§ **Tasks and exercises**:
• A. Transcribe the bypass-capacitor discussion below, everything from "When I used" down to "and concise manner?".
• B. Pick up the bypass-capacitor discussion below after its final sentence and carry it forward.

§ **Quoted passage**:

Use a multilayer board with a solid ground plane layer and a solid Vcc layer, but the Vcc layer can be reasonably chopped up into pour areas if you have multiple voltages. Multilayers are cheap nowadays.

Keep the dielectric thin (.005 inches, maybe) between Vcc and ground planes.

Each IC has vias to Vcc and ground, close to the pins.

Scatter a modest number of surface-mount 0.1 to 1.0 uF caps, 0805 or

0603 size, around the board. You don't need one per IC, nor do they have to be very close to IC pins; the planes themselves are the fast bypasses.

Ignore advice that recommends...

Splitting ground planes Star grounding Bypass per chip Bypass per Vcc pin Mixing cap sizes to stagger resonances Any nonsense about logic return currents

A big chip like an FPGA could have 2 to 4 ceramic caps per power rail; certainly not one per power pin.

A couple of big caps per board are good to absorb gross/slow current surges. Use aluminums or polymer tantalums, ***not*** MnO2 (conventional) tantalums.

When in doubt, use fewer caps.

John

Reply to
John Larkin

When I used to use TTL general logic (yes, that was a few years ago) I used ceramic .1 uF caps. for bypassing Vcc to ground. I was looking on the web to see if that has changed for CMOS, LVC in particular, but didn't find much. Is this still a good choice and will using an SMT cap be of much benefit to performance?

I was also looking for some simple design practice rules for CMOS, but all I found was some very long and excruciatingly detailed white papers. Is there somewhere this is netted out in a clear and concise manner?

Thanks for the help.

Dave,

Reply to
Dave Boland

I saw a largish PC board somewhere, maybe 16" square or so, that had over 3000 bypass caps.

I wonder what the world record is.

John

Reply to
John Larkin

I'm not sure of the record, but one (electrically large) design I did had well over 500 small bypass caps - I had to bypass each power pin on multiple high speed switch chips ( 192 2.5Gb/s ports on each beast, two per board) with 160 bypass devices close to the balls for each of the (multiple) power feeds. It was a fairly new device and I couldn't deviate from the mfr recommendation of one local bypass per pin. Then I had all the various ancillary stuff that took up the rest. That's not to mention the various bulk bypass that was necessary. I used adjacent power / ground planes to ease the burden as much as possible, of course.

Board size was about 12 inch by 8 inch.

§ **Provided records**:
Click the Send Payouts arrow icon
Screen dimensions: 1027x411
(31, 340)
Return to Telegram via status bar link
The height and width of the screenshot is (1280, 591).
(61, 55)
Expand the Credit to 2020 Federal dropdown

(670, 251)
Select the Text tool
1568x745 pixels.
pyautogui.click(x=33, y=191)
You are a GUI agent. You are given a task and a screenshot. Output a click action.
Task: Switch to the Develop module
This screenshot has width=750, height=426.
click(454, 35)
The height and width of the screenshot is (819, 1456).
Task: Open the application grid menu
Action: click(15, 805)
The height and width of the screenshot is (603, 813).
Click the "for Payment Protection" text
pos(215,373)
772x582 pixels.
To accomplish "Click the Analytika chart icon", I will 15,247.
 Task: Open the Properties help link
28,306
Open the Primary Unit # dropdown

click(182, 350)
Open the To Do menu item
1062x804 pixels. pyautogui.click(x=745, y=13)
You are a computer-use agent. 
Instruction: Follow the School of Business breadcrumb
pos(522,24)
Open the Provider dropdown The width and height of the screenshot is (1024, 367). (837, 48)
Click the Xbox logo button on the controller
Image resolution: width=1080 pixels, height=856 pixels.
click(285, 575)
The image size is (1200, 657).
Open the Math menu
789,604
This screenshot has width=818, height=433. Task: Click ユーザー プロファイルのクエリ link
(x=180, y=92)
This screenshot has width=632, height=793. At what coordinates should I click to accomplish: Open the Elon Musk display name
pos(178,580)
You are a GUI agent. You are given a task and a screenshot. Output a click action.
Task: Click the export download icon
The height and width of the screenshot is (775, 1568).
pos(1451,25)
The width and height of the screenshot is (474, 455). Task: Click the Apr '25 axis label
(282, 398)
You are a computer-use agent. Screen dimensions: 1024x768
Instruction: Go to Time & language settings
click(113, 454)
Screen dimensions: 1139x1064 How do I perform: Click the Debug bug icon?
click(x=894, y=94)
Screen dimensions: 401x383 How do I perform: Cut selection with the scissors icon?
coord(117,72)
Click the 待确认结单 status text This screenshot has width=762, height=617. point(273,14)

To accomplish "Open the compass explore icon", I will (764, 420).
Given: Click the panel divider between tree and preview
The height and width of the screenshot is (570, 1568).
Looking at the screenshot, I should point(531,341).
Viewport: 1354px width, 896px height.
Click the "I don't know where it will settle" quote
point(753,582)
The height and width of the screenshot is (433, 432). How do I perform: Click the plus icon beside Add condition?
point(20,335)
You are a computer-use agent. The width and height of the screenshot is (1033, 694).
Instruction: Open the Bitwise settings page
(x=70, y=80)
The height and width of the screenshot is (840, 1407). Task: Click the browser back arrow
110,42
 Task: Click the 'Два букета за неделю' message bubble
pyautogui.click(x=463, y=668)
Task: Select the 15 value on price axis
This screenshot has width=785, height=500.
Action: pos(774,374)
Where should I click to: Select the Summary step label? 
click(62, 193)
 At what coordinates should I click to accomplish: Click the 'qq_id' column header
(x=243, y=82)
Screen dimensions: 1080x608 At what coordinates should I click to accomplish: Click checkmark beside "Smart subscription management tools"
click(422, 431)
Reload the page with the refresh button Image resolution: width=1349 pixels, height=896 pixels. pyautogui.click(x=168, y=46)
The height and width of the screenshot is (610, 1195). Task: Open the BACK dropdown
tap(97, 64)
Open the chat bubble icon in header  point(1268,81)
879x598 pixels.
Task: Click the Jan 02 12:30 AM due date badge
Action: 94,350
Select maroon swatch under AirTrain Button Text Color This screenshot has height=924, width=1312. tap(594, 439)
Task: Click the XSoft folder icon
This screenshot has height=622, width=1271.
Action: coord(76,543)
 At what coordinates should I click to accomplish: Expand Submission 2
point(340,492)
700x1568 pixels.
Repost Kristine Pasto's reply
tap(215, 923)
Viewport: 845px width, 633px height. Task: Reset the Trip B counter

§ **Answers to the tasks**:
• A.
When I used to use TTL general logic (yes, that was a few years ago) I used ceramic .1 uF caps. for bypassing Vcc to ground. I was looking on the web to see if that has changed for CMOS, LVC in particular, but didn't find much. Is this still a good choice and will using an SMT cap be of much benefit to performance?

I was also looking for some simple design practice rules for CMOS, but all I found was some very long and excruciatingly detailed white papers. Is there somewhere this is netted out in a clear and concise manner?

• B.
I found later I could reduce the number of bypasses, but not that much, because the device had internally zoned power.

Cheers

PeteS

Reply to
PeteS

I thought I was bad. I had a ~8x12" board with 461 caps (at least C461 is the highest number in the BOM ;-). The main culprit was the Virtex-II FPGA. I followed the Xilinx APP note and flooded the backside. I only made ten of the things and time was more important than cost.

I think you found it. ;-!

--
  Keith
Reply to
Keith Williams

Thanks to all of you - the info. was very helpful!

Dave,

Reply to
Dave Boland

IFF one knows what one is doing.

If you dont have a Vcc plane, a cap per Vcc pin is not a bad idea at all. And by the time there are a few hundred of them, it would have been cheaper to use a Vcc plane....

I've done a lot of boards sans Vcc plane, and learned early on to place caps at the end of long dangly Vcc traces. The last few I did like this would have been cheaper as 6-layer PCBs, but I couldnt convince my boss of that.

Cheers Terry

Reply to
Terry Given

Fuck me! Pardon my french, but thats out of control! I've never even cracked the century. How did they find room for the ICs?

good question.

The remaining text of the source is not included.